実は、アメリカの投資信託市場でも、この4年間、国内株式からの資金流出と外国株式への資金流入が継続的に起きている。リーマン・ショック後の先進国経済の低迷と、中国、ブラジルを筆頭とする新興国経済の好調ぶりをみれば、当然の帰結かもしれない。

長期的にみても、今年、GDPで日本が中国に抜かれるなど、先進国より新興国の経済成長率が高く、株式投資も高いパフォーマンスが想定される中では、個人投資家は国内株式よりは外国株式を引き続き選好するだろう。

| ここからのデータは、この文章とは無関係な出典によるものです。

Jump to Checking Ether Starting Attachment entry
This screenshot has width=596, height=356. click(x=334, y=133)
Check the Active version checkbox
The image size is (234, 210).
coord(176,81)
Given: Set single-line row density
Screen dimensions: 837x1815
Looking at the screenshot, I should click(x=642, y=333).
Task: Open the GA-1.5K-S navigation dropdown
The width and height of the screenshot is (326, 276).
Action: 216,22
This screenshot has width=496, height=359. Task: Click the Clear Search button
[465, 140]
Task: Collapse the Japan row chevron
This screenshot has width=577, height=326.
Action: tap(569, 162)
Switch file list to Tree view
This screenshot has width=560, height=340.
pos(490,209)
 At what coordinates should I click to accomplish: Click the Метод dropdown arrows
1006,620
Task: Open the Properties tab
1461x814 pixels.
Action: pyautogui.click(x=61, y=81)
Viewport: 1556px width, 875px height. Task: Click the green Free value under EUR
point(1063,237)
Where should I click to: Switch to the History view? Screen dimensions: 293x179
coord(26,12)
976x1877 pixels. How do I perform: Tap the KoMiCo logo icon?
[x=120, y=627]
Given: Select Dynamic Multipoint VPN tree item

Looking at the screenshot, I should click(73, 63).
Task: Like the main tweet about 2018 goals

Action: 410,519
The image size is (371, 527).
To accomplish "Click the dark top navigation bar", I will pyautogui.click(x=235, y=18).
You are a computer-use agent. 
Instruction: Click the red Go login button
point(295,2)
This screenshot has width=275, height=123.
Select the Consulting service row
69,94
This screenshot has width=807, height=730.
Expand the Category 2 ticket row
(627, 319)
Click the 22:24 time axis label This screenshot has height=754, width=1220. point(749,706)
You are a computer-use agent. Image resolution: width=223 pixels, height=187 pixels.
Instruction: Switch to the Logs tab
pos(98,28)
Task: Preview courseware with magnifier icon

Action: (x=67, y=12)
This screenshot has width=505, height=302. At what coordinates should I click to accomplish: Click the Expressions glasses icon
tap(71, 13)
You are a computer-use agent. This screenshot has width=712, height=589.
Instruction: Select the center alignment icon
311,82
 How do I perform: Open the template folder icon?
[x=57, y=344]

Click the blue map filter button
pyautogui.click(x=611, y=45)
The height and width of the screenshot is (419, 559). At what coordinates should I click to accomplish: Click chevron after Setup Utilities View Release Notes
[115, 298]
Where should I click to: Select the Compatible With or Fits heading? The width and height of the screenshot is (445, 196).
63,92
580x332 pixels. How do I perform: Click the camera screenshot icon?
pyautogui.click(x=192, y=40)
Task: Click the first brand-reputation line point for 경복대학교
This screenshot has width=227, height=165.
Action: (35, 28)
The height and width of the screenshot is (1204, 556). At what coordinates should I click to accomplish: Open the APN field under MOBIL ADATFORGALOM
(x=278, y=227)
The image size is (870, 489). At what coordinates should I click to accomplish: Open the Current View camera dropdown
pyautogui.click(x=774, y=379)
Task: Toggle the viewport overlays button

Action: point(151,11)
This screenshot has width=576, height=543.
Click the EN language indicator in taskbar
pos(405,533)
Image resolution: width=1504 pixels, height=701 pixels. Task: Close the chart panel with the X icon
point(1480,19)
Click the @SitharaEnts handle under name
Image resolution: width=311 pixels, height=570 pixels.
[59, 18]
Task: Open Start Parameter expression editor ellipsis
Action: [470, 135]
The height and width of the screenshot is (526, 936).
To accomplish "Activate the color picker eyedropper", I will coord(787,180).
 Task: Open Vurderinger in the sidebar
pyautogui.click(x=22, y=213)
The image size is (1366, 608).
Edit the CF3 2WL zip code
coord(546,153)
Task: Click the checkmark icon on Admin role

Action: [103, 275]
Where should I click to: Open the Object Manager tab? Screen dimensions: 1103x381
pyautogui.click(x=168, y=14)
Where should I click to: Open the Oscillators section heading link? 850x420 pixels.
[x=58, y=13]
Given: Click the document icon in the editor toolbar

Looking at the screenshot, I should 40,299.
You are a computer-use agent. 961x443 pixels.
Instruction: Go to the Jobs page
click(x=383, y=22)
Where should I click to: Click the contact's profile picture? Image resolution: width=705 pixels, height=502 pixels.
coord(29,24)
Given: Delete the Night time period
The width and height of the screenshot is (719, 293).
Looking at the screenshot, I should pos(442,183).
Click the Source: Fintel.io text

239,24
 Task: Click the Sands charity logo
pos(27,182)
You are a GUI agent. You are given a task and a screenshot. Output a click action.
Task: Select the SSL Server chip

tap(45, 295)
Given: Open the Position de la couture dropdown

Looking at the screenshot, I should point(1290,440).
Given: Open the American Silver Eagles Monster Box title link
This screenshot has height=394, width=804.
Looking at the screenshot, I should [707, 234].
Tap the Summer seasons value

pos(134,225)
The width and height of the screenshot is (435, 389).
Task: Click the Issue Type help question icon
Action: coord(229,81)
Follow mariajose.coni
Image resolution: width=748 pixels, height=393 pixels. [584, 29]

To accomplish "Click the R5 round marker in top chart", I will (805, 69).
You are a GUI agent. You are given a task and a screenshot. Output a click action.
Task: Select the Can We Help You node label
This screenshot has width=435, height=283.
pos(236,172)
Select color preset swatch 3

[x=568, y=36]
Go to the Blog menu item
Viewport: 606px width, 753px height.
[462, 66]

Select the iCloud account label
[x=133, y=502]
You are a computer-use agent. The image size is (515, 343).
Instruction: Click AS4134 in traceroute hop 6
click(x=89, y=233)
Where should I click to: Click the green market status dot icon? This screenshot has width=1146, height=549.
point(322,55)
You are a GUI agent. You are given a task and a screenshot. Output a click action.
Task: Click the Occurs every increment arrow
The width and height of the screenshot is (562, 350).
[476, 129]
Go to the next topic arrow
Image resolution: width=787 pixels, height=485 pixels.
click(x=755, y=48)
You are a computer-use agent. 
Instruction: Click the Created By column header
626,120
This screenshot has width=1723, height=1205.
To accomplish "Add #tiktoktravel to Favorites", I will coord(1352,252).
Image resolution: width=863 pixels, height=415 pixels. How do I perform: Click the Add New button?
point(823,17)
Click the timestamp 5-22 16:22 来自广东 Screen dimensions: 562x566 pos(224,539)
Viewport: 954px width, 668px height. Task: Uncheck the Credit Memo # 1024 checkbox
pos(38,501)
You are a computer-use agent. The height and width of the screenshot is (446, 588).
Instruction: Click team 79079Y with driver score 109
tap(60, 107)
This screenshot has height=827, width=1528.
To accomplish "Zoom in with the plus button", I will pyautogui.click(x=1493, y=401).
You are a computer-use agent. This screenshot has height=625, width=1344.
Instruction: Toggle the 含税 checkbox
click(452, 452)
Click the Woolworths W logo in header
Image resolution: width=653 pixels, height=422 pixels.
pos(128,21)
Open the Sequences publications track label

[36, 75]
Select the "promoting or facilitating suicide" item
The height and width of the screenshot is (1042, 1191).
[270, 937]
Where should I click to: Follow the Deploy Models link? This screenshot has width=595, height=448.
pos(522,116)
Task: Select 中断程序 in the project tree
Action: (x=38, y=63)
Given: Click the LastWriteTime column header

個人投資家だけでなく、年金も、年金基金による日本株式保有額はピーク時と比べ半減し、今後も日本社会の高齢化により、年金は資金化のため恒常的な売り手になっていく。上場企業の株式の持合いも、有価証券報告書における「株式の保有状況」の開示義務とIFRS(国際会計基準)の導入により、持合いの解消の流れが再び強まっている。

今後、一体誰が日本株を買うのだろうか。

我が国の場合、急速に進む高齢化により個人金融資産の取崩しが始まる一方、財政再建が難しい中で、大量発行が続く国債消化のために国内資金がますます公的部門に取られていく。近い将来、クラウディング・アウトが起きうる中で、日本経済の活力を産み出し、国内雇用を作り出していく企業の設備投資、研究投資のための原資の確保は、重要な政策課題となってくるだろう。企業活力を取り戻さない限り、経済成長の低迷は続き、国民の生活レベルは低下していく。株式市場を活性化し、投資家の日本株離れを止めることは、日本の重要な政策課題ではないだろうか。